Cordelia bajó de la cama por el lado de Bothari y empezó a buscar frenéticamente por los cajones de metal y los armarios de la habitación. Un par de cajones contenían su colección de juguetitos, y los cerró rápidamente, asqueada, comprendiendo por fin lo que quiso decir él con sus últimas palabras. El gusto de aquel hombre en perversiones tenía desde luego una variedad notable. Algunos uniformes, todos con demasiadas insignias amarillas. Se limpió la sangre del cuerpo con una suave bata, y la tiró.

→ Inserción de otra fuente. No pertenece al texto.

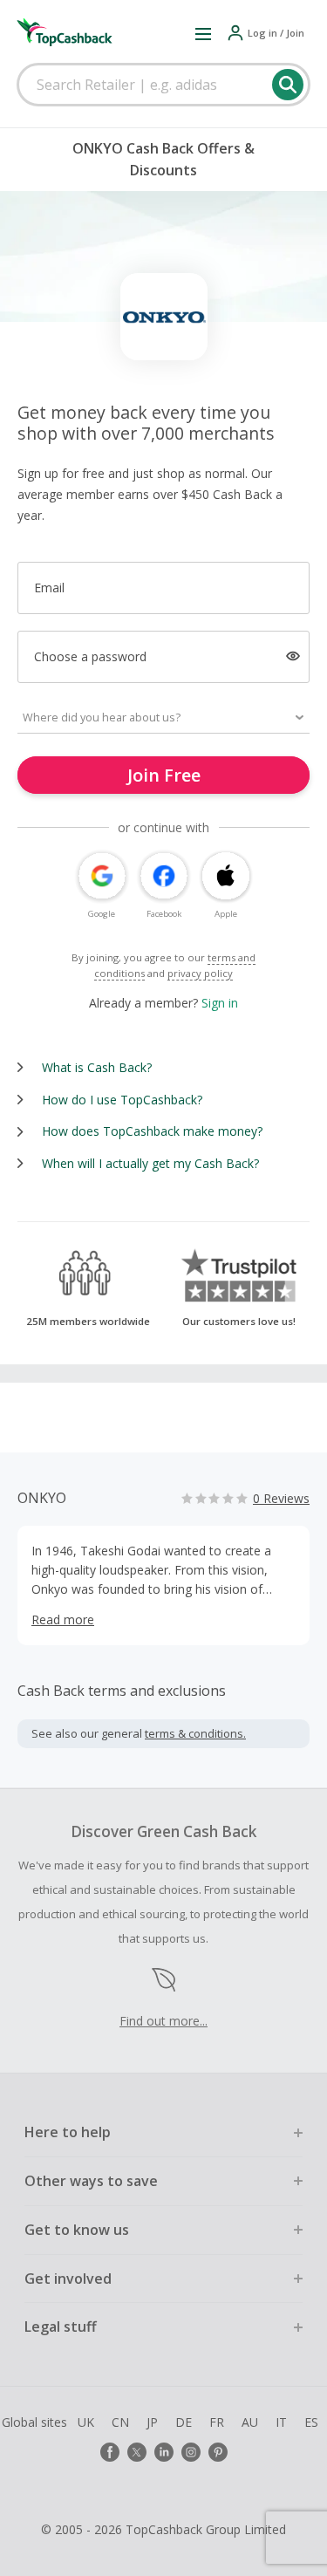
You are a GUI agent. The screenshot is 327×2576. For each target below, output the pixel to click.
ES (311, 2422)
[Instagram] (191, 2452)
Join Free (164, 775)
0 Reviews (281, 1498)
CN (120, 2422)
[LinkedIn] (164, 2452)
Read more (62, 1619)
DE (183, 2422)
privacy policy (200, 973)
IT (281, 2422)
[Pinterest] (218, 2452)
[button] (203, 33)
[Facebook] (109, 2452)
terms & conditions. (195, 1733)
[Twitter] (136, 2452)
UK (86, 2422)
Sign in (219, 1002)
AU (250, 2422)
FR (216, 2422)
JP (152, 2422)
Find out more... (163, 2020)
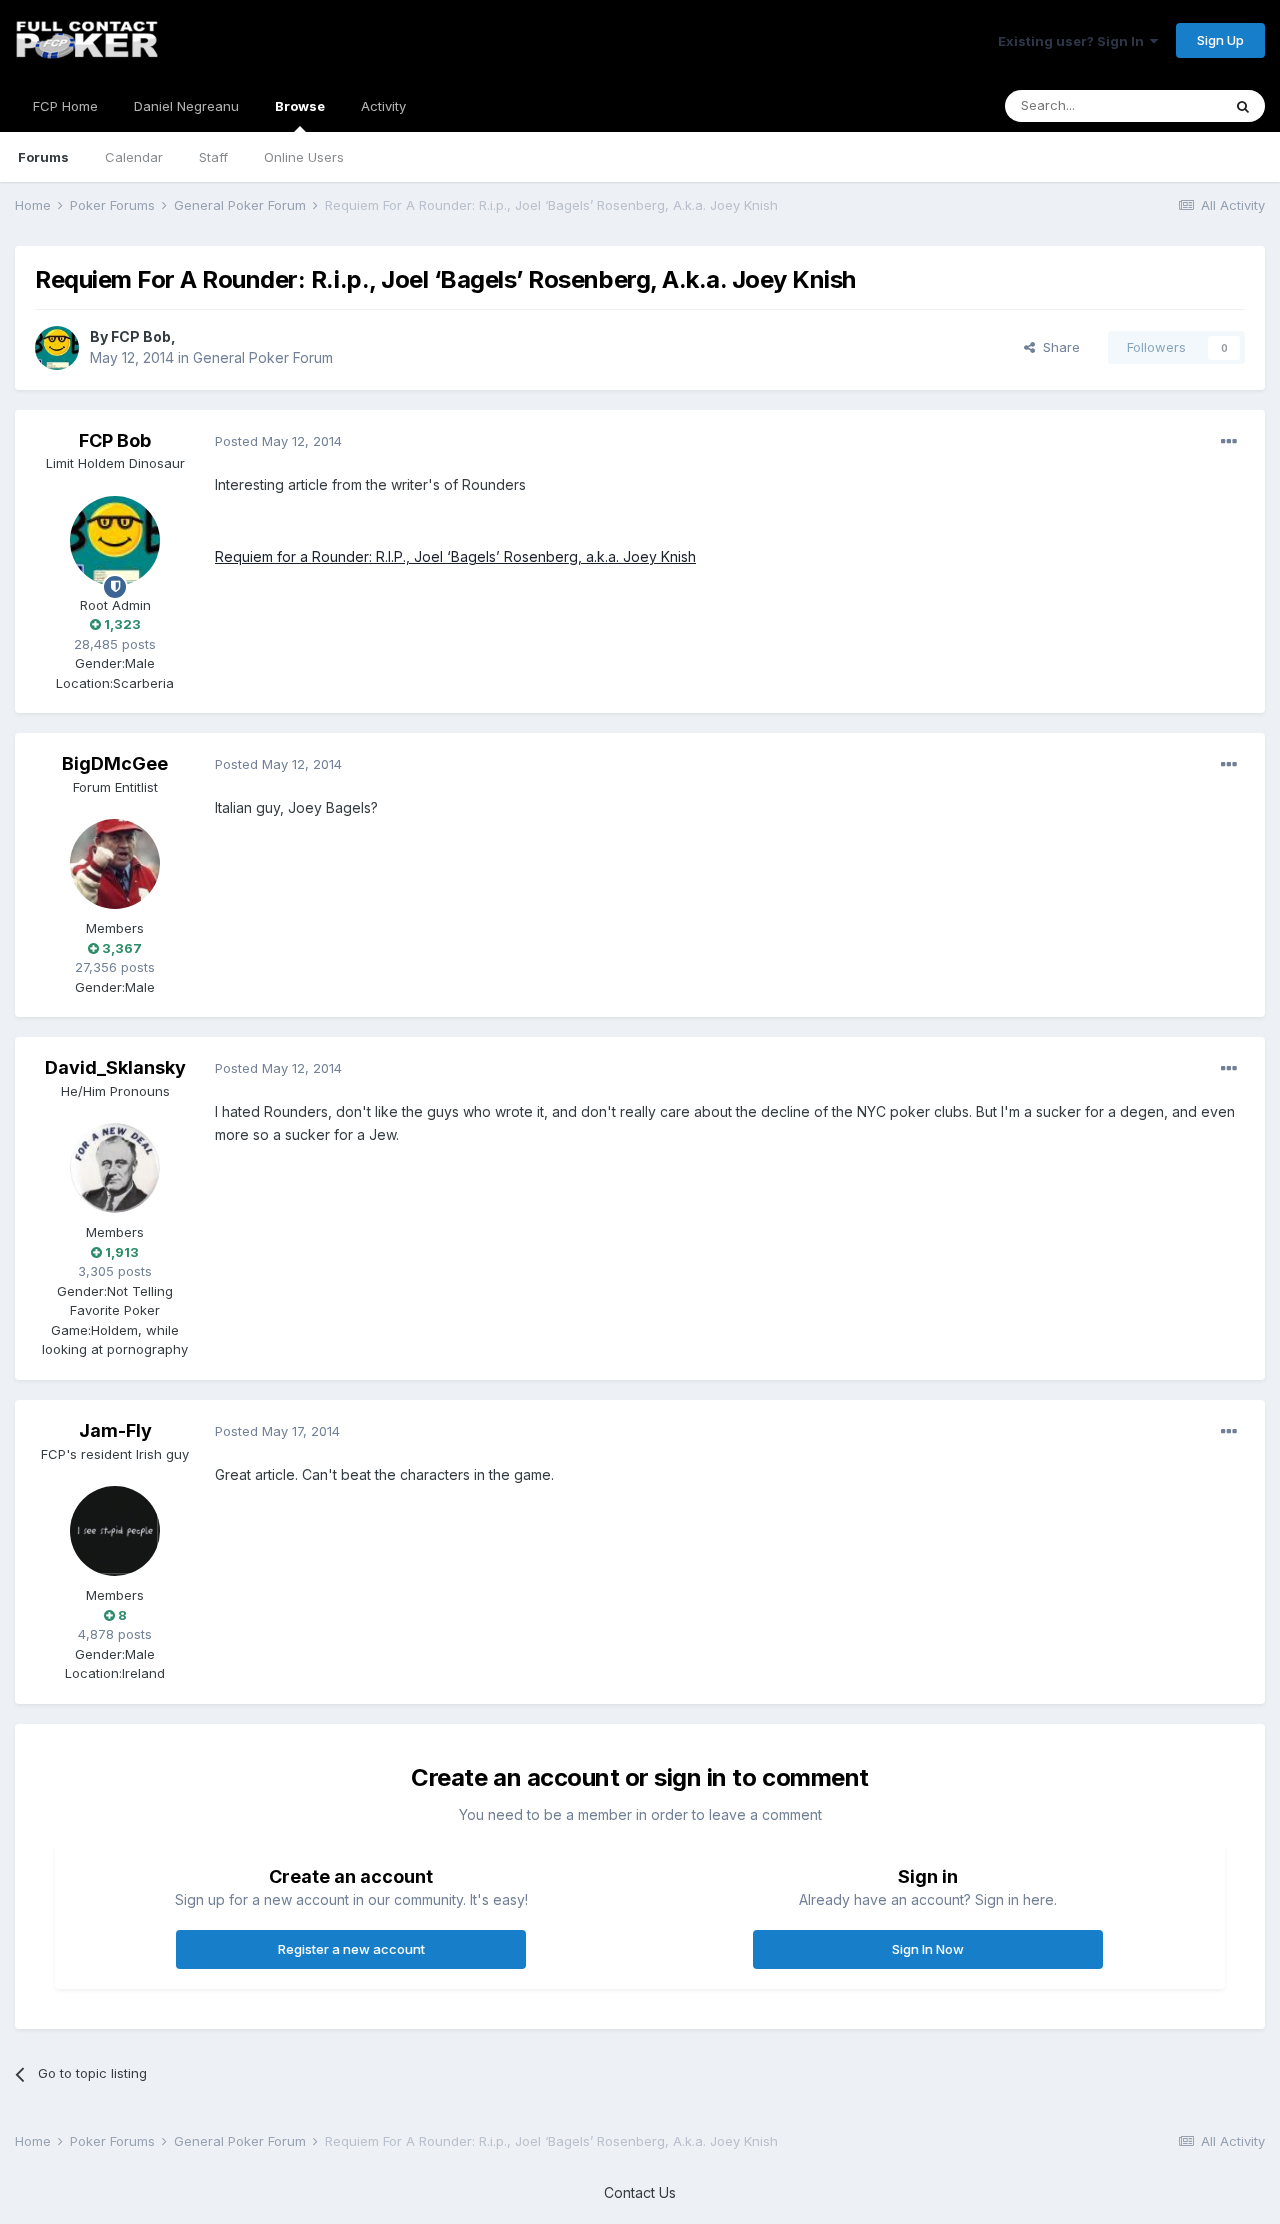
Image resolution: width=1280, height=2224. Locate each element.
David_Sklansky (115, 1067)
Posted (278, 441)
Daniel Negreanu (186, 106)
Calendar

Mientras tanto, el sargento Bothari se había sentado en el suelo, enroscado y con la cabeza apoyada en las rodillas, hablando entre dientes. Ella se arrodilló a su lado. ¿Estaba empezando a alucinar? Tenía que ponerlo en pie y salir de allí. No podían contar con que no fueran a descubrirlos de un momento a otro. Sin embargo, ¿dónde podrían esconderse? ¿O era la adrenalina, y no la razón, la que exigía huir? ¿Había una opción mejor?
Mientras ella vacilaba, la puerta se abrió de golpe. Dejó escapar un grito por primera vez. Pero el hombre que había en el umbral, la cara blanca y el arco de plasma en la mano, era Vorkosigan.